Amsterdam worstelt in toenemende mate met het veranderende gebruik van stedelijke consumptieruimten, waar consumeren en recreëren tegelijkertijd plaatsvinden met werken en wonen. Dit gemengde karakter is een belangrijke stedelijke kwaliteit, maar draagt in veel gebieden bij aan disbalans. Dit uit zich door een eenzijdig aanbod van winkels en horeca, nijpende drukteproblematiek, of juist teruglopende bezoekersaantallen en leegstand. Door de corona lockdowns werd de bestaande disbalans in veel consumptiegebieden nog verder versterkt. Wij begrijpen deze stedelijke consumptieruimten als een ‘commons’: een gemeenschappelijke bron die vrij toegankelijk is voor uiteenlopende belanghebbenden. Hierbij is afstemming nodig, om tot een duurzaam beheer van de gemeenschappelijke bron te komen. Gemeenschappelijk kenmerk van de verschillende belanghebbenden is handelingsverlegenheid om tot collectieve actie te komen en meer grip te krijgen op de situatie. De centrale vraag van dit project is daarom: Welke processen en instrumenten bevorderen of belemmeren urban commoning om te komen tot een stabiele ontwikkeling van stedelijke consumptieruimten?

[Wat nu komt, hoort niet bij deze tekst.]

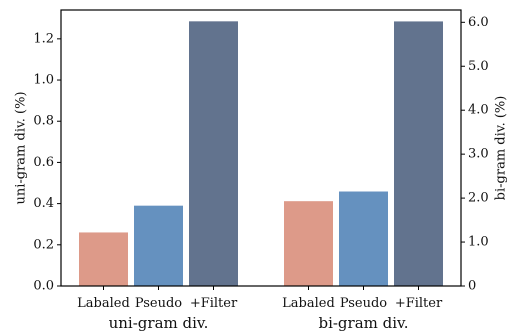 This screenshot has width=510, height=331. I want to click on left-axis-ticks: 0.0 0.2 0.4 0.6 0.8 1.0 1.2, so click(47, 162).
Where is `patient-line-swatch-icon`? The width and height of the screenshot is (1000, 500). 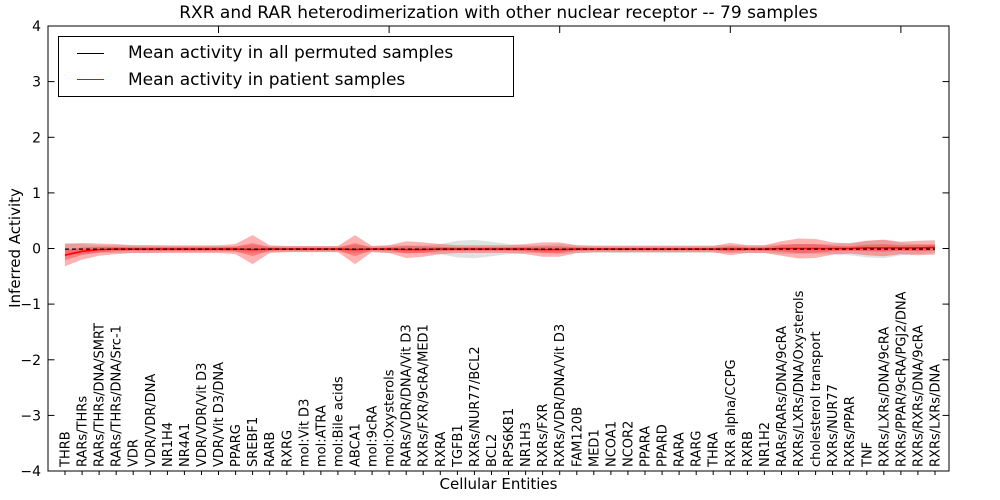
patient-line-swatch-icon is located at coordinates (90, 80).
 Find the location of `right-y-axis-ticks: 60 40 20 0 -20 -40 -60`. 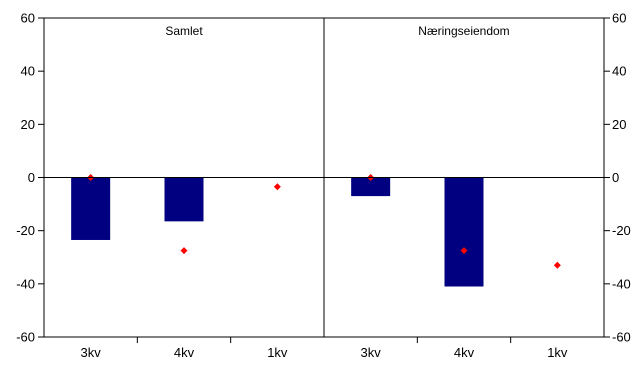

right-y-axis-ticks: 60 40 20 0 -20 -40 -60 is located at coordinates (618, 178).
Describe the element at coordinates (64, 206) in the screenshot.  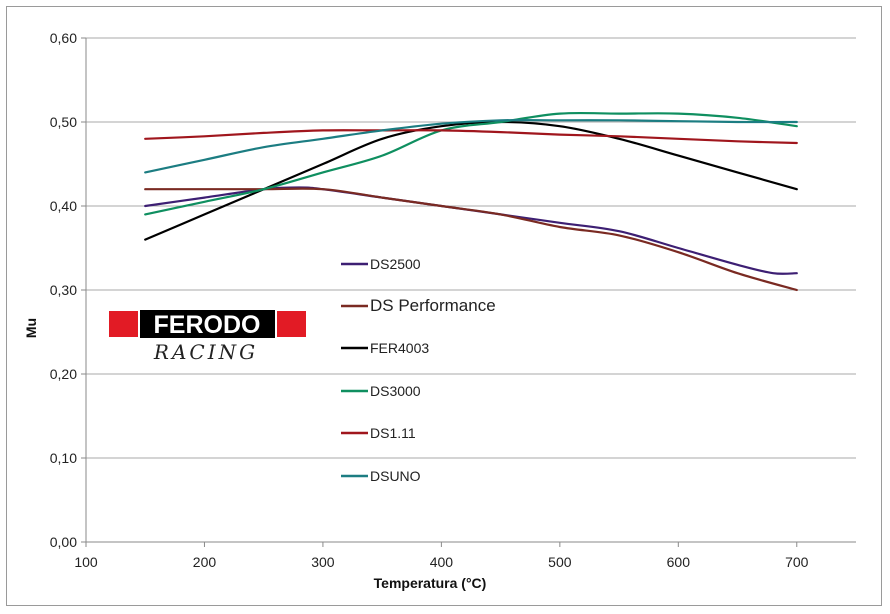
I see `y-tick-label: 0,40` at that location.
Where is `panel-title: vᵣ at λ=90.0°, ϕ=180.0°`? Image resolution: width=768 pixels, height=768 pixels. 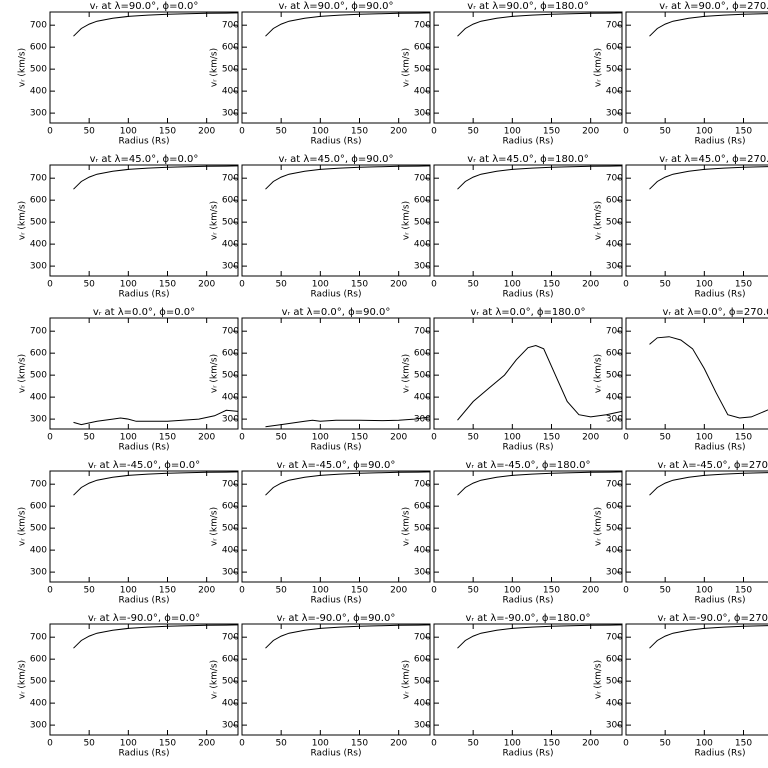
panel-title: vᵣ at λ=90.0°, ϕ=180.0° is located at coordinates (528, 6).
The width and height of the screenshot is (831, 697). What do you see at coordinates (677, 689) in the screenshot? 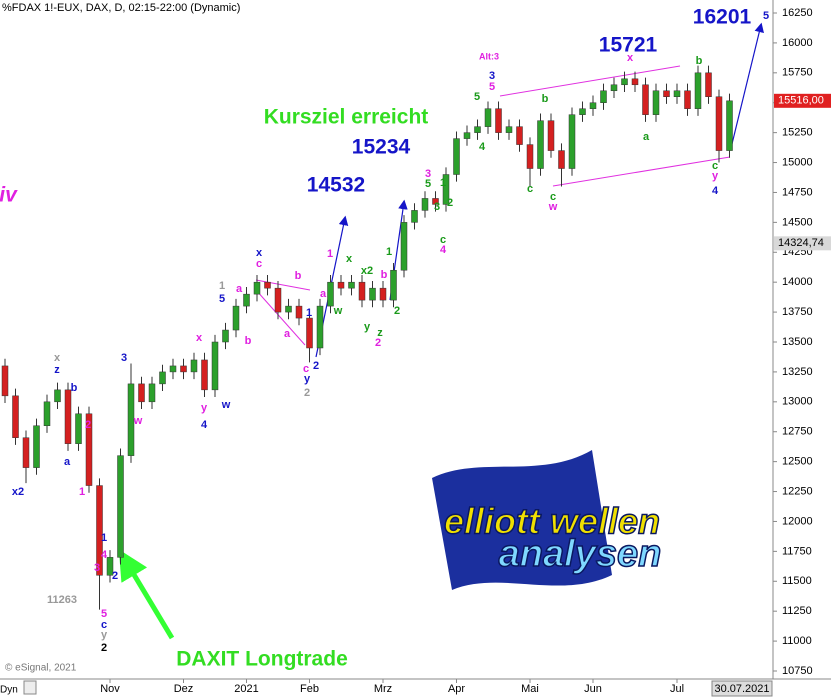
I see `x-tick-label: Jul` at bounding box center [677, 689].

Deze (oorspronkelijke) onderzoeksvraag blijkt al te saillanter naar aanleiding van de coronapandemie, waarbij een al wankel evenwicht in stedelijke consumptieruimten verder uit disbalans is geraakt, met alle gevolgen van dien op relevante structuren en verhoudingen. Aan de hand van twee deelonderzoeken i) verklaren we de onderliggende mechanismen die ontwikkeling en samenwerking belemmeren en ii) ontwikkelen we manieren om deze processen te beïnvloeden. Door deze processen te onderzoeken, ontwikkelt dit project een nieuw, praktisch handelingsperspectief voor bewoners, bezoekers, ondernemers en gebiedsontwikkelaars. We dragen ook bij bestuurskundige, politicologische en sociaal geografische wetenschappelijke kennis. De RAAK-Impuls wordt ingezet voor verlenging van onderzoekstijd, ter compensatie van enerzijds de belemmeringen op het onderzoek wegens de pandemie en anderzijds (het integreren van) de veranderende context in het onderzoek.